The first is saying “I do everything.” It sounds useful, but it creates distrust. It is better to start with three strong services: “washing machine and refrigerator repair and preventive maintenance” than to promise electricity, painting, plumbing, drywall, moving, and decoration in a single line.

The second is hiding prices completely. You don't have to set a fixed rate for everything, but you should provide a range: technical visit from $X, cleaning from $X, class from $X per hour. This avoids conversations with people who were never going to pay.
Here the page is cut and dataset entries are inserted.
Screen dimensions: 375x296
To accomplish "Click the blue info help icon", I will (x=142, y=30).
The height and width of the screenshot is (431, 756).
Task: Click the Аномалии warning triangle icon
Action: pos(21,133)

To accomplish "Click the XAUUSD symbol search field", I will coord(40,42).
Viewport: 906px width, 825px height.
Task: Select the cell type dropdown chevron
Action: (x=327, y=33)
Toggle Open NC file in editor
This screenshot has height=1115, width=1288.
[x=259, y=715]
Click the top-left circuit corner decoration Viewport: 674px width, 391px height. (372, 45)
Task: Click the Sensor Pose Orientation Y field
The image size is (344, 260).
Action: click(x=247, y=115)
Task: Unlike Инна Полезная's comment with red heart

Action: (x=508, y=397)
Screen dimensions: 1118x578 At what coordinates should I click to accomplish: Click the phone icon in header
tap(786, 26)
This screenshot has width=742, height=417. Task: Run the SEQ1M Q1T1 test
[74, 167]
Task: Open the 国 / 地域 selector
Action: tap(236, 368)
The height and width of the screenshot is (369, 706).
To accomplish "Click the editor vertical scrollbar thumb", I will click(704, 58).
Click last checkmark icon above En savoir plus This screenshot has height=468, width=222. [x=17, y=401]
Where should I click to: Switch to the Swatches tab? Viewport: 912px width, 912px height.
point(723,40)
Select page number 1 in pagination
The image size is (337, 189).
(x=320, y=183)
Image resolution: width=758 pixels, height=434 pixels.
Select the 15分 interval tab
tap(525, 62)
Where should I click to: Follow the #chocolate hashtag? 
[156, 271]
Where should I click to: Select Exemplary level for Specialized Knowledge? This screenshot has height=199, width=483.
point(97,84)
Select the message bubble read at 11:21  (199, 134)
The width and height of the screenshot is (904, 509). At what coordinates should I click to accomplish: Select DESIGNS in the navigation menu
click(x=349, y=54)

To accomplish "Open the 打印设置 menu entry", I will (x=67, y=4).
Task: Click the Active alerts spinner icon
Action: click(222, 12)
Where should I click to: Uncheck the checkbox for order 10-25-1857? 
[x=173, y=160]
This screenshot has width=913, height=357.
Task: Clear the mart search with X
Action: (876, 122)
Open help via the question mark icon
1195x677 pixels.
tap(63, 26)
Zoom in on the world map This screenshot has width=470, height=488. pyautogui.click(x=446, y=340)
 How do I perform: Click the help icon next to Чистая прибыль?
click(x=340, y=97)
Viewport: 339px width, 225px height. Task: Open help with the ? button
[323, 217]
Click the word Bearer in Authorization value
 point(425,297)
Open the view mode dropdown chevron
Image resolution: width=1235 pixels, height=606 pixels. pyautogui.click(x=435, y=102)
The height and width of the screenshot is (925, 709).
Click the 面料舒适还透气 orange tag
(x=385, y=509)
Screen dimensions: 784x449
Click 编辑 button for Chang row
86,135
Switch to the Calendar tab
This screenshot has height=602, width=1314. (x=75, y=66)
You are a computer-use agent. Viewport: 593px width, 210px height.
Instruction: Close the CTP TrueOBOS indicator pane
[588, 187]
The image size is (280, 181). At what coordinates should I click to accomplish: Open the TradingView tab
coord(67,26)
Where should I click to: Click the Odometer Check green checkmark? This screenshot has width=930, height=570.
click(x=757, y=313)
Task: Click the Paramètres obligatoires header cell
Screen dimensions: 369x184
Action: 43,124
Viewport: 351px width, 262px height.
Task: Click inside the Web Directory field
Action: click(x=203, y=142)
The third is not showing your city or neighborhoods. “Home service” means nothing if you don't say where. Medellín is not the same as the entire metropolitan area. North Bogotá is not Soacha. Be clear and you will save yourself impossible commutes.

When is it worth paying for advertising

I wouldn't start by paying for ads. First, test if your offer is understood for free. If no one writes, maybe the problem isn't a lack of advertising; it could be a weak title, bad photos, confusing pricing, or a service that is too broad. Fix that before spending money.

Paying for advertising is worth it when you already know which message converts. For example: “deep cleaning of furnished apartments in Laureles furnished apartments in Laureles” or “washing machine technical service in Cali with same-day visits.” That can be pushed. “Various services” cannot.

The right metric: schedule, not likes

A group post can get ten likes and zero jobs. A listing can get two messages and close one. For services, the real metric is your schedule: how many good quotes you received, how many visits you made, how many clients repeat, and how many recommend you.

If every contact asks you the same question, improve the ad. If everyone asks for a discount, show the value better. If no one understands what you do, change the title. Your post is not a dead flyer; it is a tool that adjusts until it brings in better clients.

FAQ

❓ Where can I publish my services for free in Colombia?

You can publish your services for free on Colombia Move. Choose “service” type, add city, category, photos, description, and direct contact. There is no commission per client acquired.

❓ Should I put prices on my service ad?

Yes, at least a range. Not all jobs cost the same, but saying “from $X” or “technical visit from $X” filters out clients without a budget and avoids wasting time.

❓ What photos help the most to get clients?

Real work photos help more than a logo. Show tools, before/after, vehicle, materials, certificates, or results, while taking care of your clients' privacy.

❓ How do I avoid clients who only ask and don't hire?

Ask diagnostic questions before quoting. Ask for a photo, neighborhood, date, measurements, or a description of the problem depending on the service. Whoever responds with clarity is usually more serious.

❓ Is it worth publishing services if I'm just starting out?

Yes, but start specific. Publish two or three services that you can really fulfill well, with clear schedules and an honest explanation of your experience. Trust is built from the first job.